January 28, 2011
Study Explains Why Grandma Isn’t a Good Driver
(Ivanhoe Newswire) -- When elderly drivers hop behind the wheel, they are often shaken with the reality that they might not be able to easily see other cars, pedestrians or cyclists moving around them. This daunting effect of aging isn't a result of a reduced ability to perceive moving objects but rather a heightened awareness of the backdrop against which these objects move, according to a new study.
A team of scientists led by University of Rochester Professor Duje Tadin has figured out the cause of this phenomenon, and the results could not only help train elderly people to be better drivers, but they could also help psychiatrists better understand abnormal brain processes in psychological conditions like depression and schizophrenia.
"The amount of visual information around us is huge, and we don't have the brain power to process it all," Tadin was quoted as saying. "Evolutionarily speaking, moving objects are the most important visual features to detect quickly because they could be your lunch, or they could want to eat you for lunch. It just makes sense that our vision prioritizes processing them."

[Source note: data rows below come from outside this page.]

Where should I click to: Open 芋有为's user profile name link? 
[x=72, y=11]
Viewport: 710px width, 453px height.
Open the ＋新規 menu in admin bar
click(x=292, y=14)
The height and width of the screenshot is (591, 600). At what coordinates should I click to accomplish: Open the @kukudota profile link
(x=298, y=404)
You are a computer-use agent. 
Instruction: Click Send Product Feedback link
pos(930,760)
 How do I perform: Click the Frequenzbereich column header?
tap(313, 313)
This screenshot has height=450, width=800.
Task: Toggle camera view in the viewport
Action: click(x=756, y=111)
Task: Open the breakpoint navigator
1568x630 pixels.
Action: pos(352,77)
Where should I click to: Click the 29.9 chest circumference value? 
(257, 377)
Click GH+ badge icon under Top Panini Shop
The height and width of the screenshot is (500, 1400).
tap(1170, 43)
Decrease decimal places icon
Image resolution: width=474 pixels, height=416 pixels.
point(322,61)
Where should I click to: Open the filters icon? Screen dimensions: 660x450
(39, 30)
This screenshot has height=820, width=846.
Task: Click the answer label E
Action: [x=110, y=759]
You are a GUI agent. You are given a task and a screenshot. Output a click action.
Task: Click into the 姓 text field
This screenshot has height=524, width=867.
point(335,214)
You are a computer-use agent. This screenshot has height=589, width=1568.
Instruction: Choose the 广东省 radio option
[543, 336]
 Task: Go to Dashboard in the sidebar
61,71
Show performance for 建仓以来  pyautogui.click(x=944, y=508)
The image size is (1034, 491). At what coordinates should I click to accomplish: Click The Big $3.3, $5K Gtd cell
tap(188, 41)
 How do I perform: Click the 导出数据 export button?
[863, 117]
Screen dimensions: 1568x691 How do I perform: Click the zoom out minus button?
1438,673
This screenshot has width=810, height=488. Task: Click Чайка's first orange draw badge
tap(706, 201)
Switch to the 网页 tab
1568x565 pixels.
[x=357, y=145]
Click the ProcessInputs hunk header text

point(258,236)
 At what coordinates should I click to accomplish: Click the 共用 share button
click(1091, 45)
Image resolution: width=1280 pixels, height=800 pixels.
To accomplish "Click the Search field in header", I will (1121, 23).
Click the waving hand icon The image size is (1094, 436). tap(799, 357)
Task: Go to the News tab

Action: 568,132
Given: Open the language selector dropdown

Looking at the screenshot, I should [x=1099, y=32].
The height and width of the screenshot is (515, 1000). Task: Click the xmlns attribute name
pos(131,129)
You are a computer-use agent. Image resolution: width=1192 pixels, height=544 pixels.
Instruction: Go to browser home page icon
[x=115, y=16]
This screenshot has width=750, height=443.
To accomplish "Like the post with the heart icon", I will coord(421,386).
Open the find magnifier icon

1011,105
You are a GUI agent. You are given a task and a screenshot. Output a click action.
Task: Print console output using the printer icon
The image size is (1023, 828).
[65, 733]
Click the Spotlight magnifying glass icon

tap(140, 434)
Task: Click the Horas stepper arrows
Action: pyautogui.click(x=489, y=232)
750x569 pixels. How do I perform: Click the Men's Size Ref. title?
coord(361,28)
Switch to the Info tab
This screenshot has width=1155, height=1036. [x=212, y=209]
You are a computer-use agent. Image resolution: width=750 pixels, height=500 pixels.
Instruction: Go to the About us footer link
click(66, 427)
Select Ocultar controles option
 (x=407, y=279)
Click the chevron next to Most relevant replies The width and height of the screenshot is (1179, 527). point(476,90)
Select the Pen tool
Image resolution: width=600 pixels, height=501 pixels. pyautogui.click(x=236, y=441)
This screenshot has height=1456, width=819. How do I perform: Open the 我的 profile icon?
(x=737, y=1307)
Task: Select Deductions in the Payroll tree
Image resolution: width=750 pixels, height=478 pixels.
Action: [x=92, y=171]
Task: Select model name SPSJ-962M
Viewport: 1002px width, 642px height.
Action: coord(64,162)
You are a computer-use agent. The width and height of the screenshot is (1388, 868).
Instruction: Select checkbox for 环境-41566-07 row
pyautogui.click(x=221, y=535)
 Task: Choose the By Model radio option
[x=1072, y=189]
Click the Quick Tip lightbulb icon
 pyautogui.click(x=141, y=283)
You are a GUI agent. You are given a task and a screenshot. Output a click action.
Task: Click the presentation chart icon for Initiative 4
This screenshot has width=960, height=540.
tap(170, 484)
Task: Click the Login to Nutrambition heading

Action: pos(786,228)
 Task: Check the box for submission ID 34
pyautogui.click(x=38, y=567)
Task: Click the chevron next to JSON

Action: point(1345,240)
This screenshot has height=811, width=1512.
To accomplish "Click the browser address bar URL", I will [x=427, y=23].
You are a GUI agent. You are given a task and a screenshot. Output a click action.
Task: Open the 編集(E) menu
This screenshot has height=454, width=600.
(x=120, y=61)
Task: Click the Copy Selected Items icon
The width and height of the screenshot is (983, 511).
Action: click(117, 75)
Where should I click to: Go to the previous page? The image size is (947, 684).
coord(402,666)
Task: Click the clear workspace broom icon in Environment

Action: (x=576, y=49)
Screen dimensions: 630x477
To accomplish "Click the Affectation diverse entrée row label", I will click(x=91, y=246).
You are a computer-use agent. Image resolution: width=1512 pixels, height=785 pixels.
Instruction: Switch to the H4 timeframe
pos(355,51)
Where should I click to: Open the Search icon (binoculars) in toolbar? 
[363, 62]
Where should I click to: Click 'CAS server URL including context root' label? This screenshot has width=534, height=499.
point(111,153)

Tadin and his colleagues discovered that the MT was responsible for this effect by using a technique called Transcranial Magnetic Stimulation (TMS). By precisely placing magnetic coils on the back of a subject's head, the scientists stimulated the MT with electrical signals for 15 minutes to temporarily inhibit its functioning. Then, while the MT was less active, they tested how well subjects identified motions of smaller and larger objects. They found that when the MT was inhibited, subjects had an easier time identifying the motion of large, background-like objects. These results indicate that an improperly-functioning MT may be the cause behind better-than-normal perception of background motion in older adults.
The researchers say this study provides insight into the diagnosis of schizophrenia and depression, as well as aging.